Art aux frontières duquel le groupe de luxe italien a pris l’habitude de se positionner. Ainsi, sa nouvelle fondation créée à Milan avec l’architecte Rem Koolhaas figure aujourd’hui parmi les meilleurs musées d’art contemporain. A peine y distingue-t-on sa présence sur la façade et à l’intérieur. Il en est de même pour « Past Forward », film d’une durée d’un quart d’heure, impossible à diffuser à la télévision et dont il existe plusieurs versions avec des castings différents et des fins alternatives, toutes pensées pour internet.
Celle que nous avons vue montre trois jeunes femmes fuir une menace dans un aéroport avant d’y trouver l’amour, le tout sous la forme d’un hommage en noir et blanc au cinéma des années 1960. Les cinéphiles y reconnaîtront des scènes de « la Jetée » de Chris Marker, les bandes-son de Bernard Herrmann pour « la Mort aux trousses » d’Alfred Hitchcock et « Fahrenheit 451 » de François Truffaut, ou encore le fantôme de Monica Vitti. Loin des castings tapageurs avec mannequins et superstars, Russell a choisi Allison Williams (photo ci-contre), une comédienne de la série « Girls », l’actrice indienne Freida Pinto et Kuoth Wiel, interprète venue du Soudan. Seul Sacha Baron Cohen fait une apparition en forme de clin d’oeil. Sont présentes aussi quelques-unes des obsessions actuelles de la mode telles que les images surexposées, les dystopies et les structures en béton.
A mi-chemin entre « Alphaville » de Godard et les séries de mode de William Klein pour « Vogue », « Past Forward » laisse une impression étrange. « Miuccia Prada, explique le réalisateur trois fois nommé aux Oscars, m’a demandé de créer un objet de cinéma, une sorte de rêve alimenté par le mystère.
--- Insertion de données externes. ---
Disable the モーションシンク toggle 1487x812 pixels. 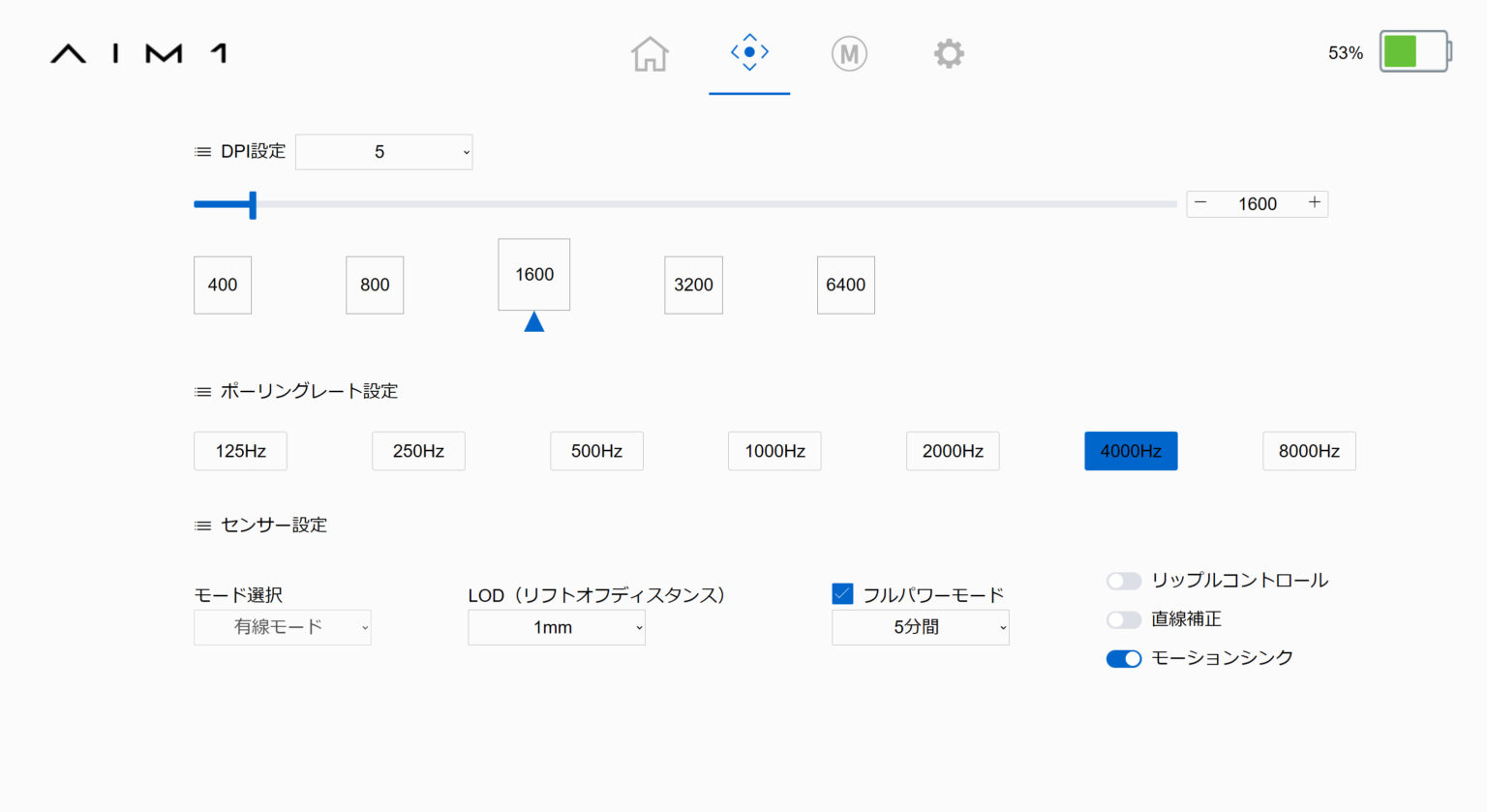(1123, 658)
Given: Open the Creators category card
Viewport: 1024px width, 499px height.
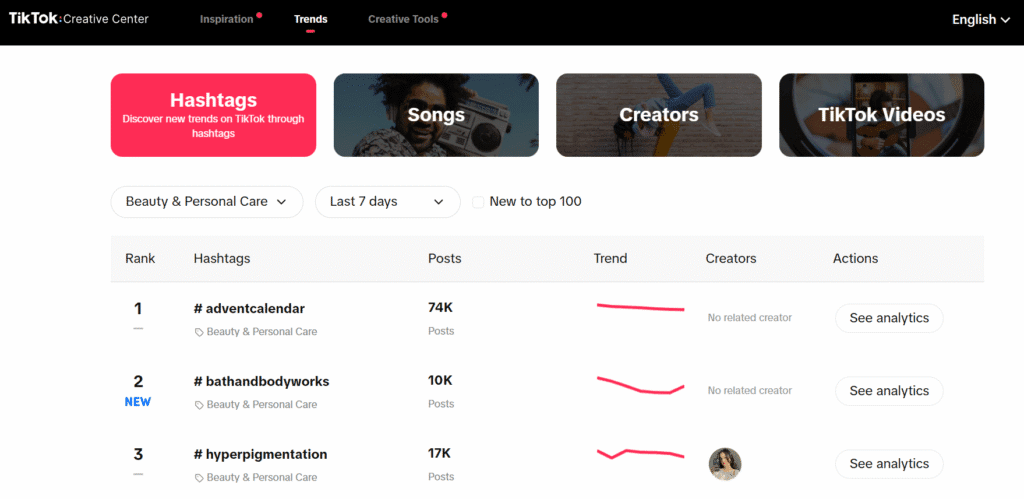Looking at the screenshot, I should click(658, 115).
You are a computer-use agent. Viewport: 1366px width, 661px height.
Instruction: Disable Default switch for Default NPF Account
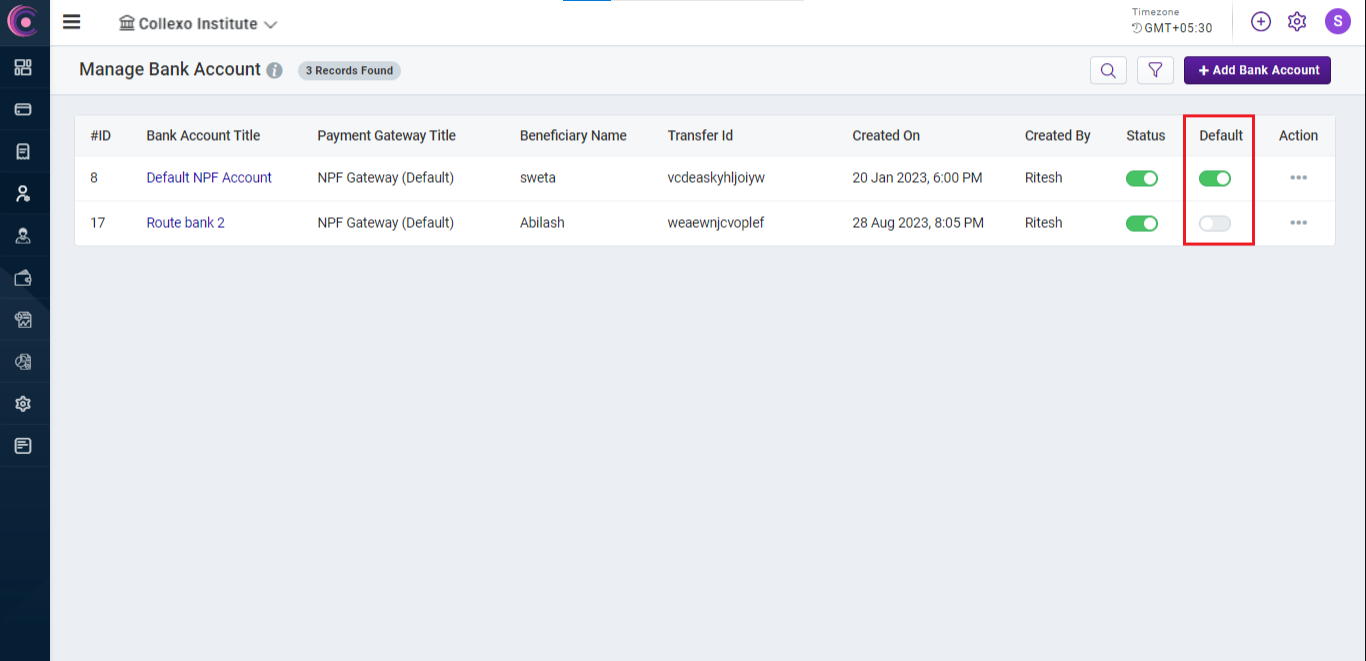tap(1214, 178)
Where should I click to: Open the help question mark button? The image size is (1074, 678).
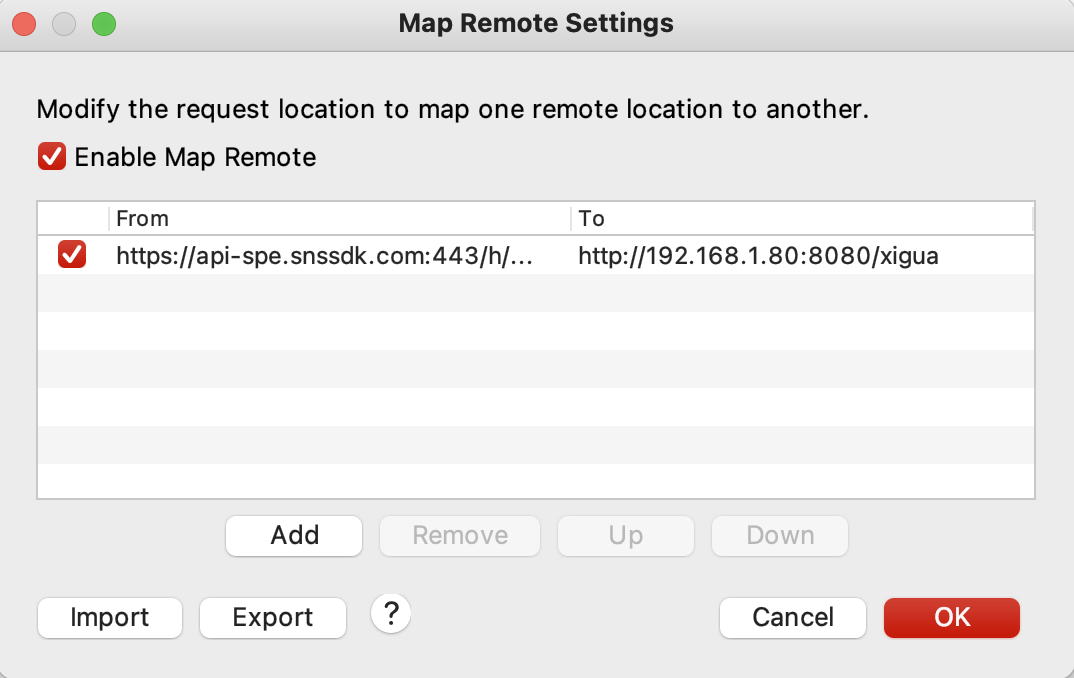(391, 614)
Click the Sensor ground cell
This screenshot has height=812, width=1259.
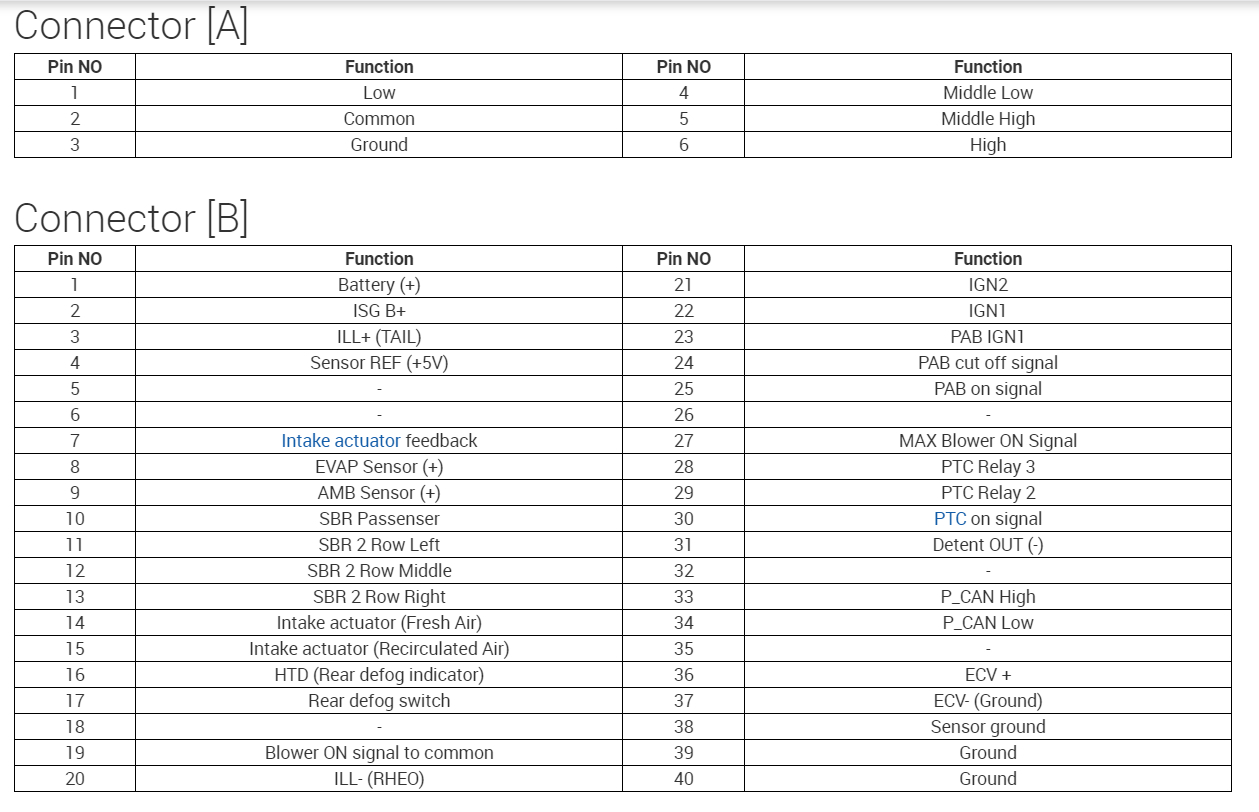click(x=987, y=727)
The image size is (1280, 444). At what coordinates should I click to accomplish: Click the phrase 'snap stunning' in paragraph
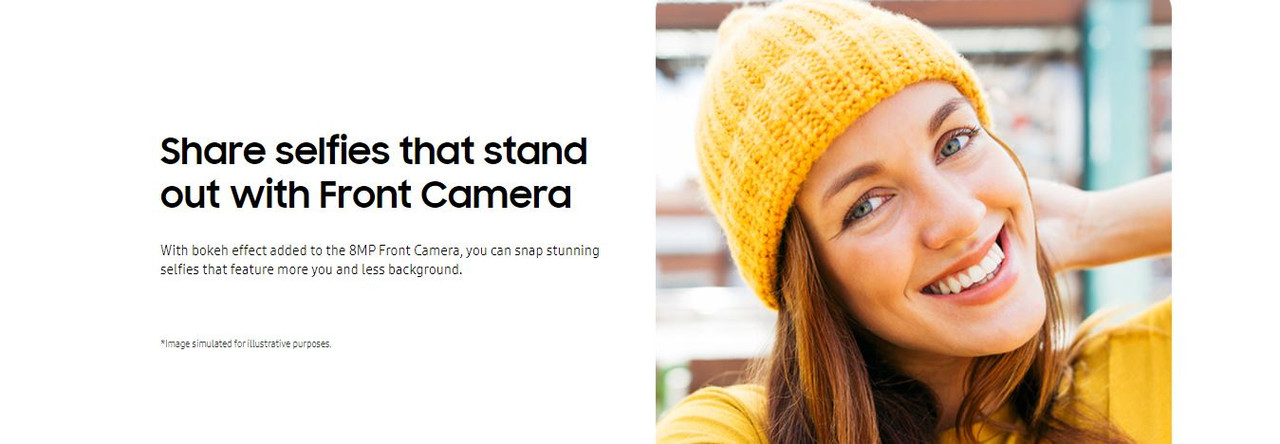click(x=557, y=251)
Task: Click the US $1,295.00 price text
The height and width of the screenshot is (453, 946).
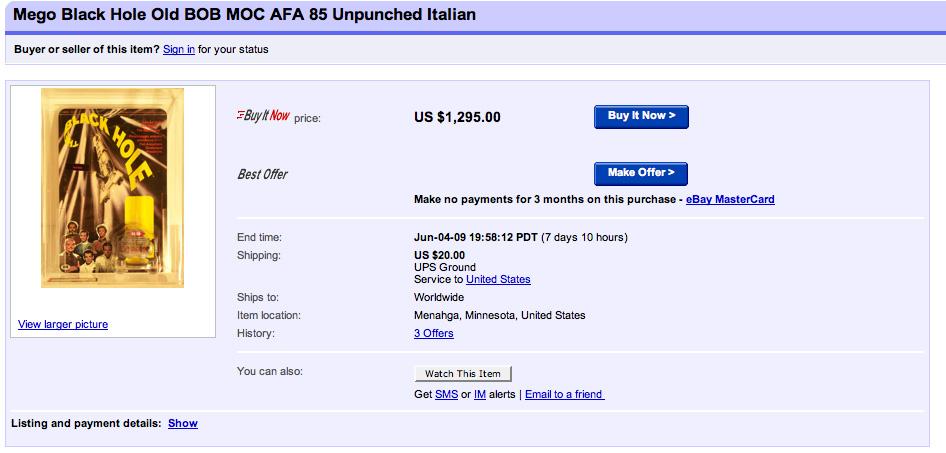Action: 457,117
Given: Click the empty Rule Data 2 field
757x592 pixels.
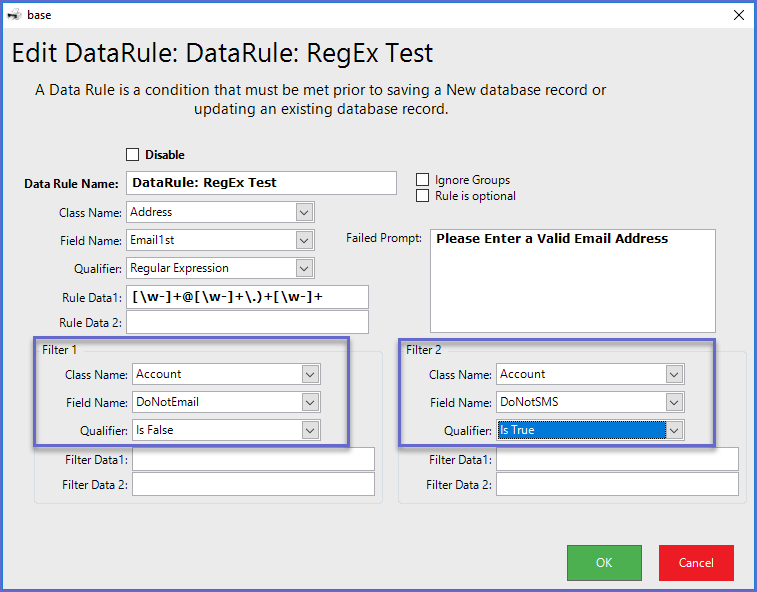Looking at the screenshot, I should tap(247, 322).
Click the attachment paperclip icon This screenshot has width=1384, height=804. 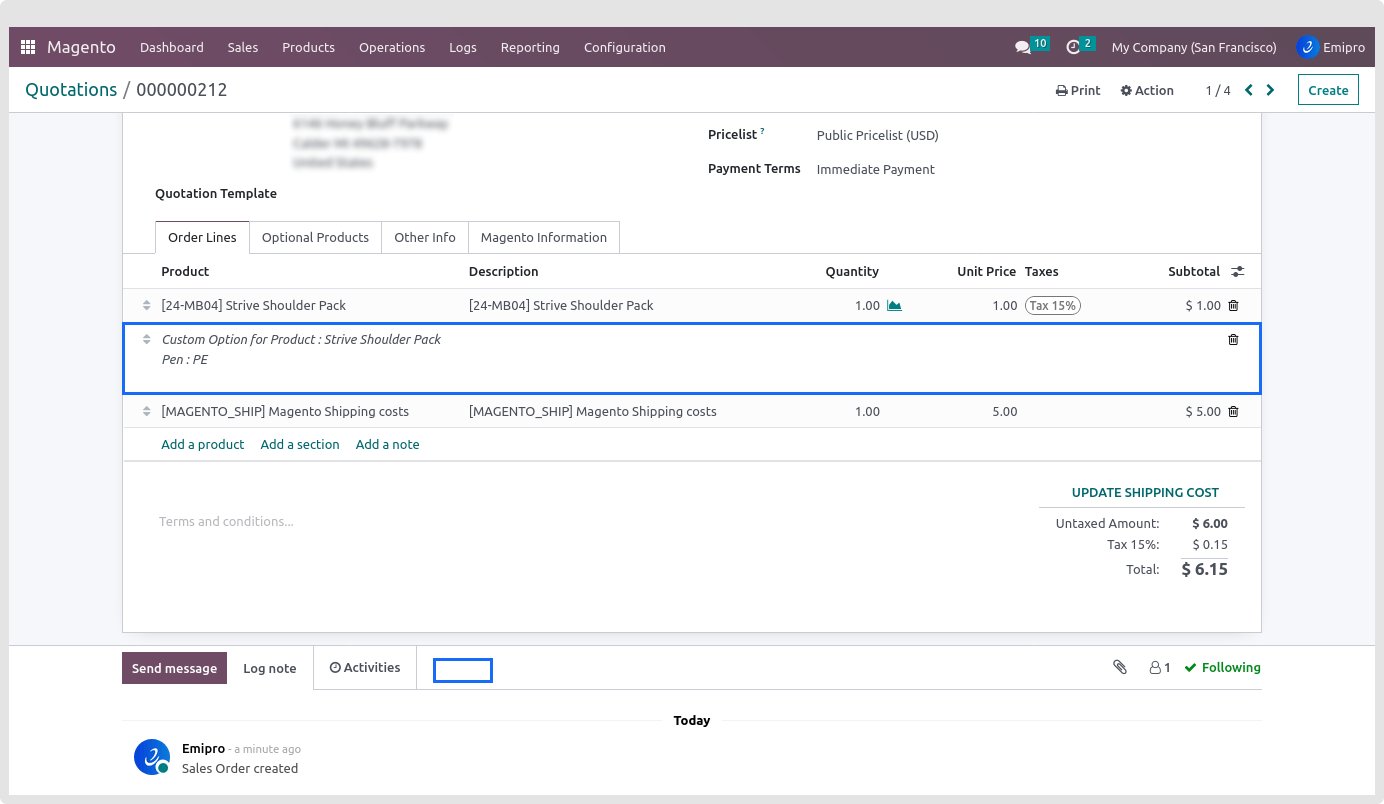click(1120, 667)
C’était l’occasion de voyager guidé par des couches de souvenirs cinématographiques, des images de la vie et des émotions, sans but si ce n’est celui de faire de l’art. Libéré des contraintes narratives et d’audience. » On aurait tort d’y voir un simple collage confié au cinéaste, cet objet – la marque utilise le terme de « plateforme » – semble moins destiné à plaire qu’à décoder. Il ne s’agit plus de faire envie ou d’acheter, mais d’adresser des signes aux initiés parlant un nouveau langage, celui des cinéastes, photographes de mode et directeurs artistiques qui peuplent les salons VIP des aéroports justement, celui d’une élégance puisant dans tous les arts majeurs. Ce n’est plus le diable qui s’habille en Prada mais l’artiste du xxie siècle tel qu’il se regarde dans un miroir.